Gay groups have blasted Santorum’s comments, including the Log Cabin Republicans, an organization of gay Republicans.

Some Democrats have called on Santorum to step down from his Senate leadership position. Santorum serves as chairman of the Republican Senate Caucus, the number three position in the GOP leadership.

Former Vermont Gov. Howard Dean, one of nine Democrats seeking his party’s 2004 presidential nomination, Wednesday, called on Santorum to step aside from the leadership post.

“Gay-bashing is not a legitimate public policy discussion; it is immoral,” Dean said in a statement. “Rick Santorum’s failure to recognize that attacking people because of who they are is morally wrong makes him unfit for a leadership position in the United States Senate. Today, I call on Rick Santorum to resign from his post as Republican Conference chairman.”

Santorum has stood by his comments, saying they should be viewed in the context of the Supreme Court case. In a Tuesday statement, he also stated his belief that “all are equal under the Constitution” and that his remarks in the interview were not meant to be a statement on “individual lifestyles.”

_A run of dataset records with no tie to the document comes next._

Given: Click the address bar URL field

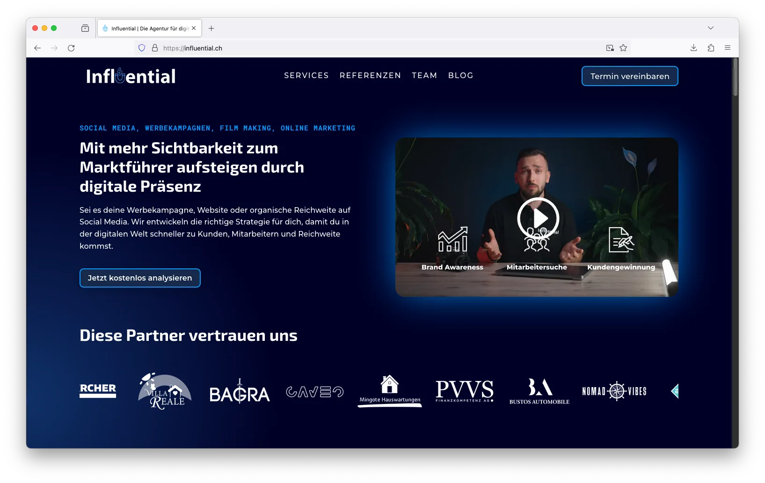Looking at the screenshot, I should (x=374, y=48).
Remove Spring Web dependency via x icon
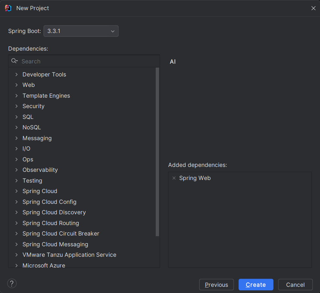This screenshot has width=320, height=293. 174,178
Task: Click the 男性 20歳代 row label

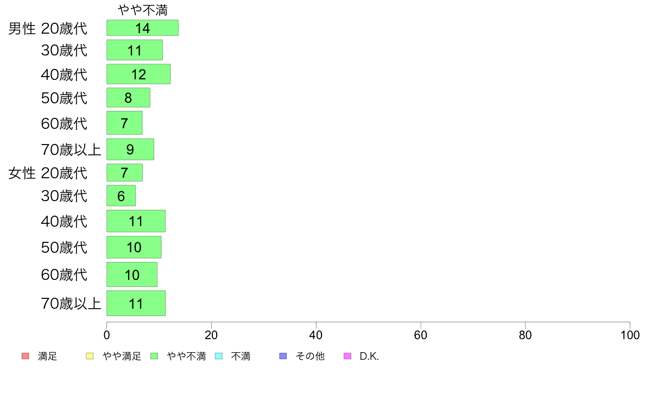Action: tap(48, 28)
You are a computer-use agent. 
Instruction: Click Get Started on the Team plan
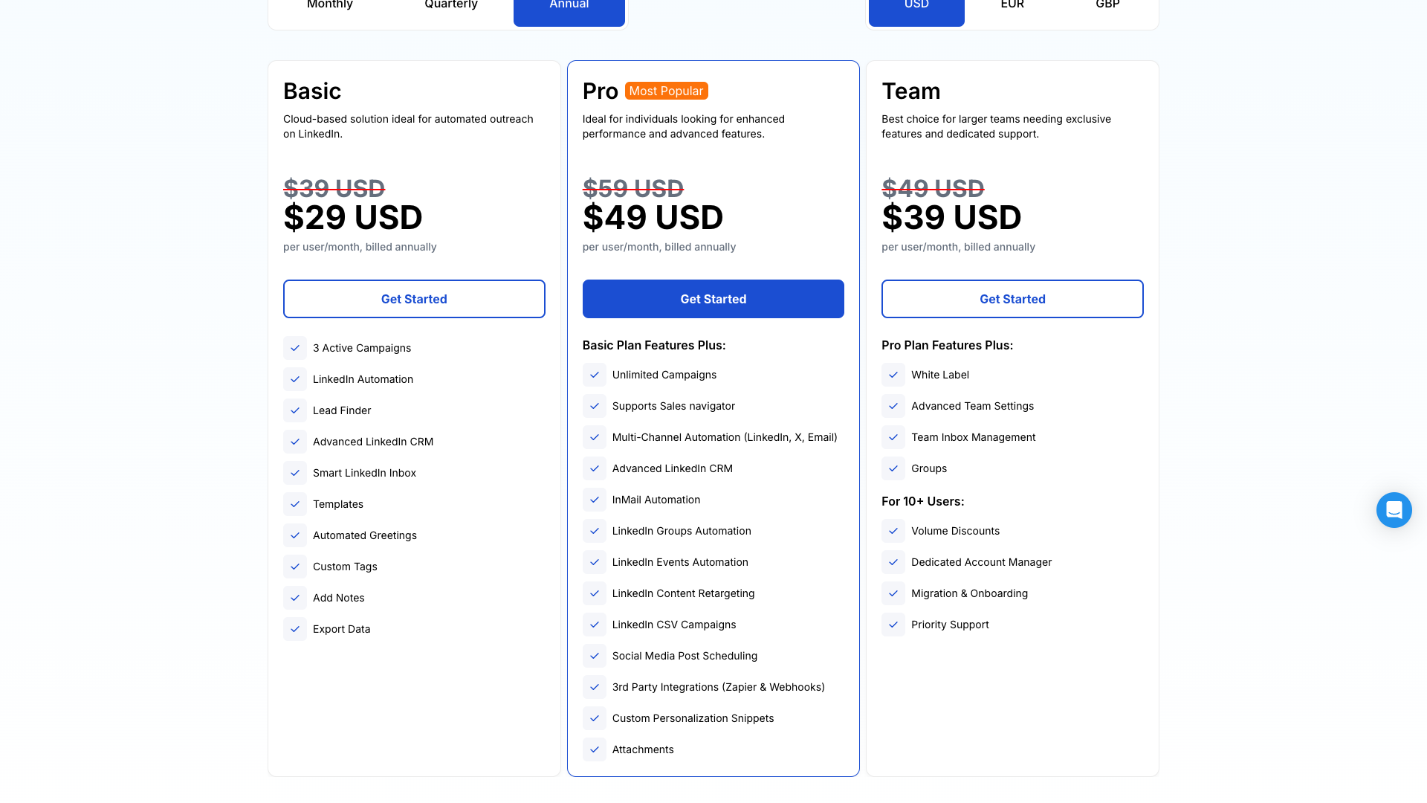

Several conservative groups have come to Santorum’s defense.

Concerned Women for America, a conservative interest group in Washington, released a statement criticizing the “gay thought police” and saying Santorum was “exactly right.”

Genevieve Wood, vice president for communications at the Family Research Council, another conservative group, agreed.

“I think the Republican party would do well to follow Senator Santorum if they want to see pro-family voters show up on Election Day,” she said.